§ **Given problem**
Turn the rows below, starting at the line that contains "Expand the Reports sidebar menu" and ending at the last row, into a two-column CSV with the headers request and answer. Give one line per request with its text and its answer, put each field in double quotes, replace line breaks with spaces, and leave out the pictures.

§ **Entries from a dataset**
|---|
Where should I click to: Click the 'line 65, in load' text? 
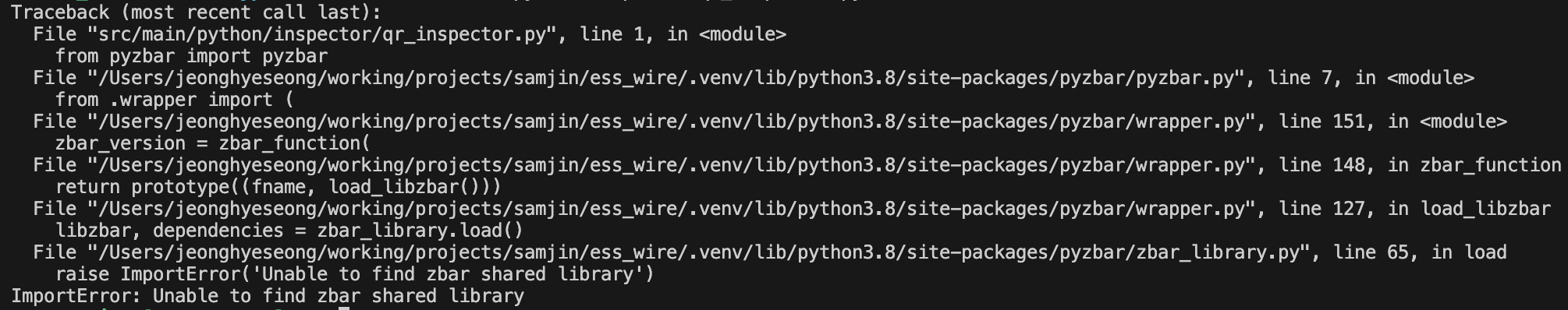coord(1419,252)
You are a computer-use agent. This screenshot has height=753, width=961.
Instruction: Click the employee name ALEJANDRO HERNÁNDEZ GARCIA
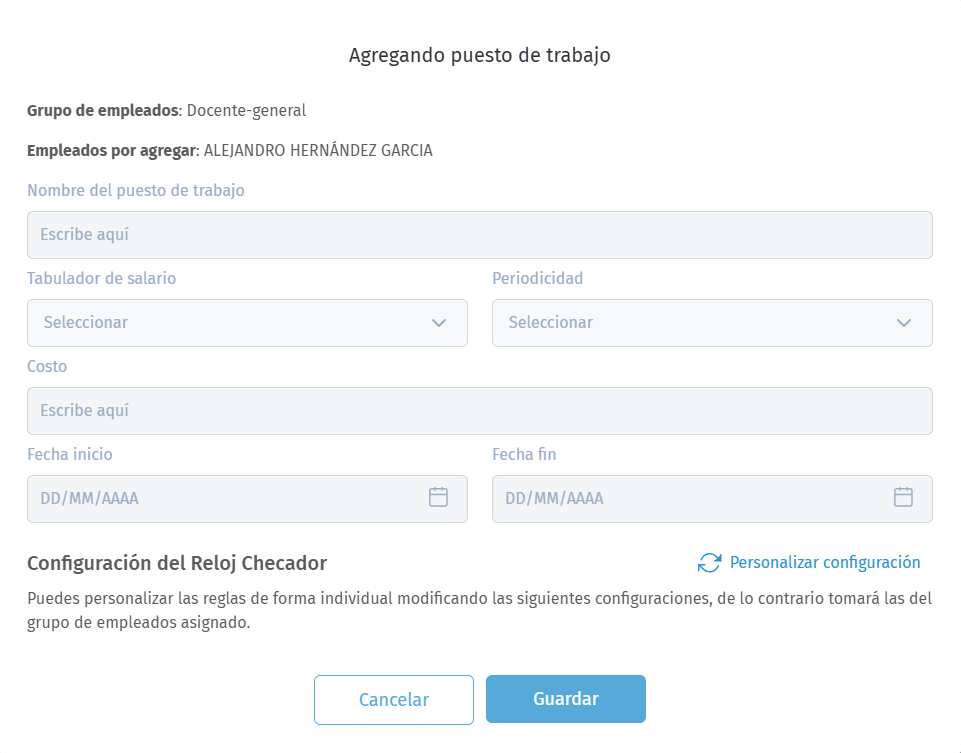tap(318, 149)
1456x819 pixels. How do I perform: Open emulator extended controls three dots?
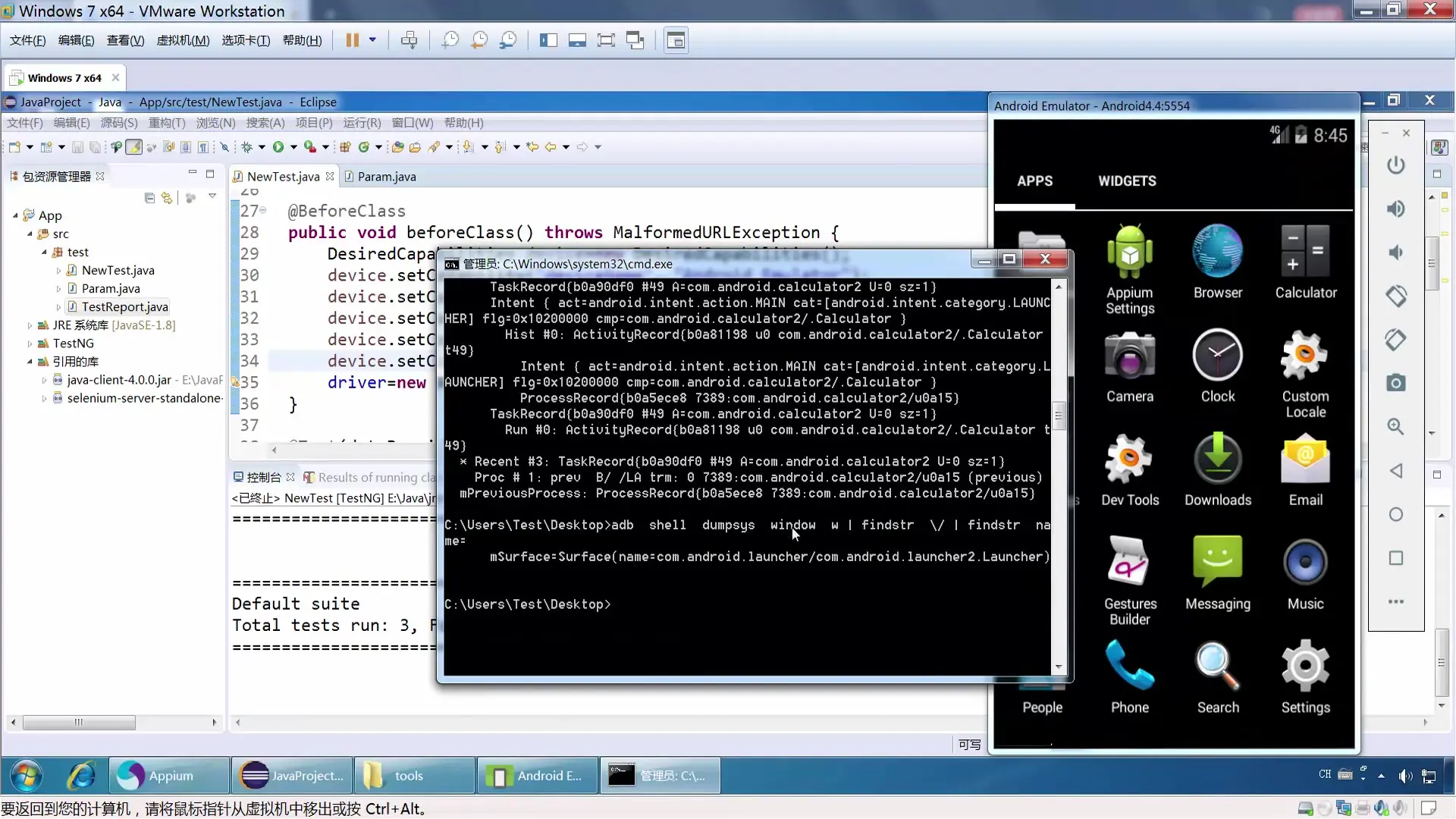tap(1395, 601)
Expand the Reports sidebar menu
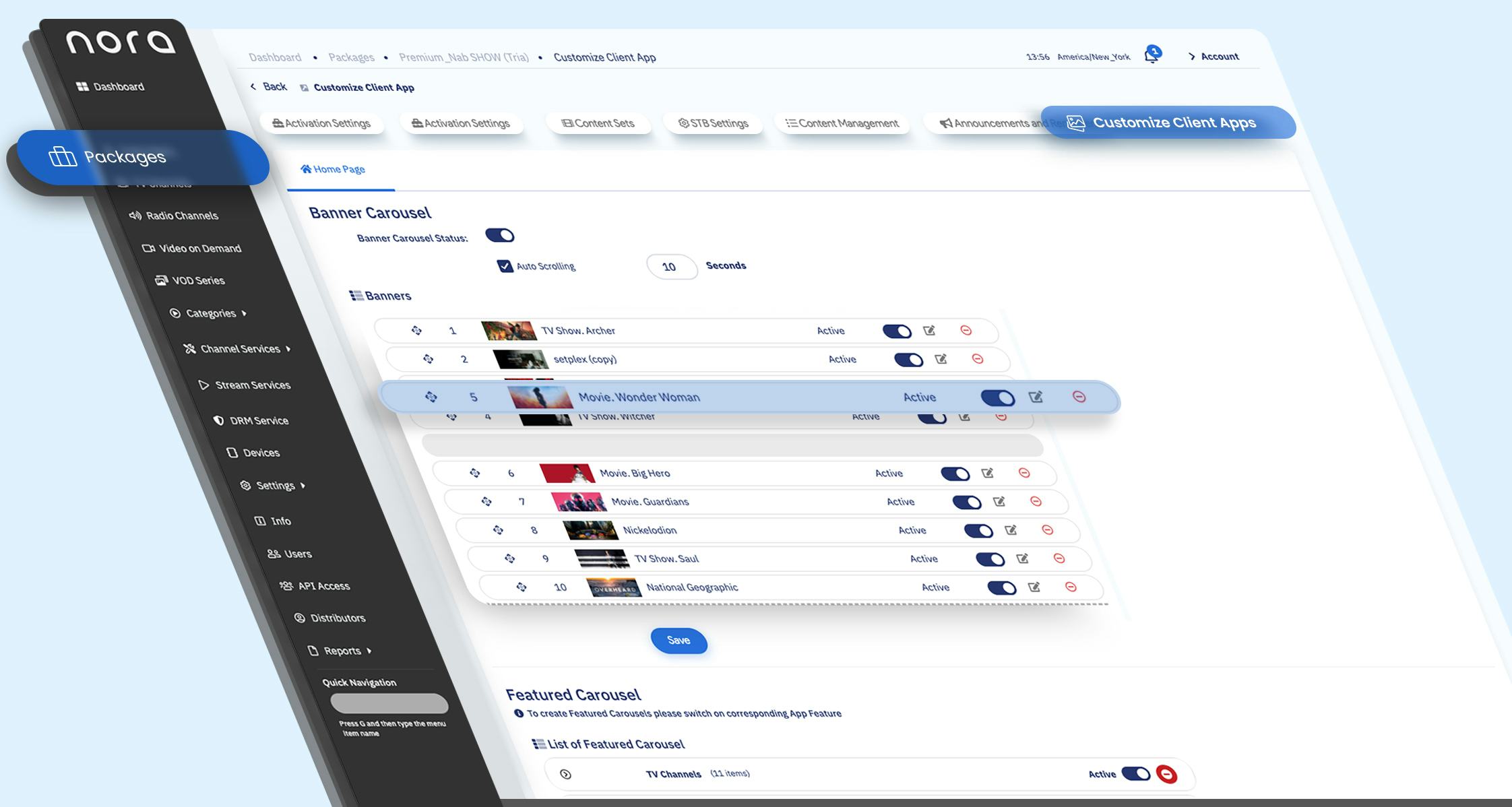Viewport: 1512px width, 807px height. click(x=342, y=651)
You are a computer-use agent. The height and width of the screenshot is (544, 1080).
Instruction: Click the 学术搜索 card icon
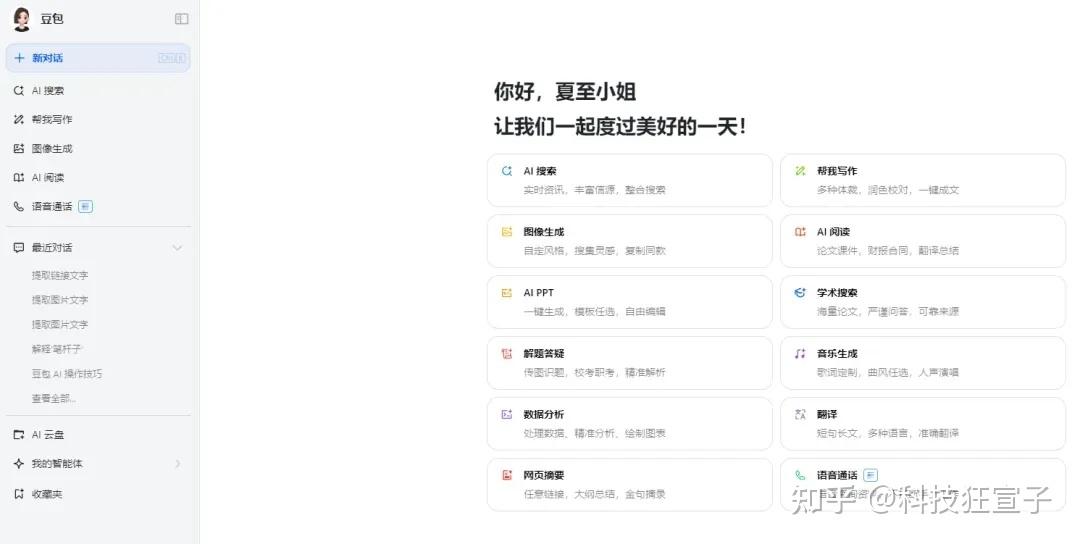click(x=800, y=293)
|---|
§ **Solved problem**
request,answer
"Expand the Reports sidebar menu","Viewport: 1512px width, 807px height. click(x=342, y=651)"
"You are a computer-use agent. The height and width of the screenshot is (544, 1080). Instruction: Click the 学术搜索 card icon","click(x=800, y=293)"